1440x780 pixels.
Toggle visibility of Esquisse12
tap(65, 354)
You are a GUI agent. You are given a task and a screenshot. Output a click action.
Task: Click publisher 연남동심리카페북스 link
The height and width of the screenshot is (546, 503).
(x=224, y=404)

§ Task to complete: Each line of the material should be repeated exactly as it reads.

§ Result of the task:
1440x780 pixels.
Toggle visibility of Esquisse12
tap(65, 354)
You are a GUI agent. You are given a task and a screenshot. Output a click action.
Task: Click publisher 연남동심리카페북스 link
The height and width of the screenshot is (546, 503).
(x=224, y=404)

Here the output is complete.